Four sub-themes will be explored during the conference:
1 - Different Systems - Similar Challenges
Each country has developed its own legal system based on its history, culture, traditions and constitutional arrangements. Notwithstanding this rich diversity, many legal systems follow either the inquisitorial or the accusatorial approach to criminal justice. The first plenary will examine the differences and similarities in the legal frameworks and procedures of each approach and the impact this has on international cooperation. The session will consider high-level legal, structural and organizational barriers to cooperation and how to overcome them. Further, it will explore how different systems may reform or harmonize to improve international co-operation.
2 - Collection and Sharing of Evidence
Identifying, securing and collecting evidence is a challenge that increases substantially when operating across borders. At this point both international and national legal instruments, rules and procedures will play a key role in the prosecutor’s case building and criminal proceedings. The second plenary will consider the international legal frameworks and processes that govern the collection and sharing of evidence across borders; consider the practical barriers to the collection and sharing of evidence and how to overcome them and explore informal and alternative processes to Mutual Legal Assistance.
Workshop 1 will be divided into 2 sessions covering:
The difference between intelligence and evidence.
Alternatives to Mutual Legal Assistance.
3 - The Role of the Prosecutor in Cross-border Investigations
The role and responsibilities of prosecutors in complex cross-border investigations and the way prosecutors interact with other actors in the national and international criminal justice system has a profound impact on both the shape and progress of a case. The third plenary will examine the roles of prosecutors, judges and police in requesting and responding to requests for international cooperation. It will explore the relationships between investigators and prosecutors and the use of international liaison officers and prosecutors to progress investigations and casework.
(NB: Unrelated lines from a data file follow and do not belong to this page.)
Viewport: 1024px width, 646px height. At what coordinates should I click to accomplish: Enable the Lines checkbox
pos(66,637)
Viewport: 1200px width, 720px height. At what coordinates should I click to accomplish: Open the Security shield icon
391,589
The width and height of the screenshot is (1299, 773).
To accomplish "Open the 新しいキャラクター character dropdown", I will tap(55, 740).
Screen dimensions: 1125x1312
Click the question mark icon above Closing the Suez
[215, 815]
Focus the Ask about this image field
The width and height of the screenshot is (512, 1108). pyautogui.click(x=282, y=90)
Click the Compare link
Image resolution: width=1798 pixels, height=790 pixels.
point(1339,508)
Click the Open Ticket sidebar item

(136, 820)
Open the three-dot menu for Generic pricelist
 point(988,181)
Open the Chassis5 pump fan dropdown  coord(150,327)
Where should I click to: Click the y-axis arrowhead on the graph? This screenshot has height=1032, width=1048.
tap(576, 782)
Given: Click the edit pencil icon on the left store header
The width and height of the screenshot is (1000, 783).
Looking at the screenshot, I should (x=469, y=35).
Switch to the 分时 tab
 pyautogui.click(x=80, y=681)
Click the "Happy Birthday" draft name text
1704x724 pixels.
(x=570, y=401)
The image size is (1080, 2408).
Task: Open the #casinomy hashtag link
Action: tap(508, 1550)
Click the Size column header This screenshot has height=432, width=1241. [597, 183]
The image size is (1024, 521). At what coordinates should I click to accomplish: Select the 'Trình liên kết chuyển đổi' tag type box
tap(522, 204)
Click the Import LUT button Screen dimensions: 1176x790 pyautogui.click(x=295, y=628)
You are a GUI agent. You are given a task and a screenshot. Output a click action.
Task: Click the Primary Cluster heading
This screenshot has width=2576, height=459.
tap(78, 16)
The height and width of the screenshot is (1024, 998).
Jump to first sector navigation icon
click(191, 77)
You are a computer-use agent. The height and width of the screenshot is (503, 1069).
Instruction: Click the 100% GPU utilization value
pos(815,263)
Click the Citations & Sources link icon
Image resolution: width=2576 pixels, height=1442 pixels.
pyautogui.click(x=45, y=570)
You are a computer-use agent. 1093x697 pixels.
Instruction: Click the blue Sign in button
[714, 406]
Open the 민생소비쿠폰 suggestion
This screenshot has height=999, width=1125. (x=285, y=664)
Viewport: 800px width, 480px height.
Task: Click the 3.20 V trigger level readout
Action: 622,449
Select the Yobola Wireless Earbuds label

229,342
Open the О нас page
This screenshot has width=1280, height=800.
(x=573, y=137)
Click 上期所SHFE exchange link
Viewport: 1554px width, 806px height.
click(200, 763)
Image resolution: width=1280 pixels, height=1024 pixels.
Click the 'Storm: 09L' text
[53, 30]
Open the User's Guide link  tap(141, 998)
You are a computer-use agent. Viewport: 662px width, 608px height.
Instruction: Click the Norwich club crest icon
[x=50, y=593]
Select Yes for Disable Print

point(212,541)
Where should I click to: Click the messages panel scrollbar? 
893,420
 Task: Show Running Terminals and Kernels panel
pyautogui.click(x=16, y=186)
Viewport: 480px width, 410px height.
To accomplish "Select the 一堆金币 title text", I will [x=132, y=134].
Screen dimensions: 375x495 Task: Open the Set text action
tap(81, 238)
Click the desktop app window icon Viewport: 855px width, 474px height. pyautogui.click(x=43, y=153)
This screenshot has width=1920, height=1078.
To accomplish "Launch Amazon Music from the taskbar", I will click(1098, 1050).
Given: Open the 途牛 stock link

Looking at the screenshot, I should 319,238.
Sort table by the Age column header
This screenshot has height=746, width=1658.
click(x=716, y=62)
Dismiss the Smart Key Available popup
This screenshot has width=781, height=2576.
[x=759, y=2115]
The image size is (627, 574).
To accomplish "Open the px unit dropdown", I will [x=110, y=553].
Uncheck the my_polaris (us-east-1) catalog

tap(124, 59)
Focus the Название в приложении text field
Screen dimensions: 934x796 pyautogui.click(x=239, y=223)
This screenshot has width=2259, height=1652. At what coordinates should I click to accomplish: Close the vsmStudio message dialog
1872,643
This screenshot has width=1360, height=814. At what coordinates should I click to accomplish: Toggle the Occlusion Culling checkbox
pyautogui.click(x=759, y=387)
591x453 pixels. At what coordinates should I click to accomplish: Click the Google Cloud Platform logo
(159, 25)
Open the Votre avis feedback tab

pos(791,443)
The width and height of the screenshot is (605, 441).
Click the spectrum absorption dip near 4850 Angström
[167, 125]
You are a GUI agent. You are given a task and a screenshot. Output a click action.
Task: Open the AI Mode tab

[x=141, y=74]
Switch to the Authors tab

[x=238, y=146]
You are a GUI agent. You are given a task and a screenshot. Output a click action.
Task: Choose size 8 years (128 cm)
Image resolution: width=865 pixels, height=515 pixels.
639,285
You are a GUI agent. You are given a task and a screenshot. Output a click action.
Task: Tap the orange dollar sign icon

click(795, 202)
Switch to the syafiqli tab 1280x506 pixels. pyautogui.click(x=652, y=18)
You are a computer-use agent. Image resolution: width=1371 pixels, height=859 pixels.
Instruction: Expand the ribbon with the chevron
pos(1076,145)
Workshop 2 will be divided into 2 sessions covering:
Differences in the role of the prosecutor in inquisitorial and accusatorial systems.
The role of international liaison prosecutors.
4 - The Impact of Alternatives to Prosecution on International Cooperation
In an increasingly globalized world, both national and international legal architecture have to adapt and evolve to meet and counter ever changing crime typologies and threats. The fourth plenary will examine alternatives to prosecution such as plea deals, deferred prosecution agreements and non-conviction based disposals and consider whether international legal frameworks for Mutual Legal Assistance are keeping up with such developments. The session will consider the challenges in international cooperation where alternatives to criminal prosecution and traditional sentencing options are used.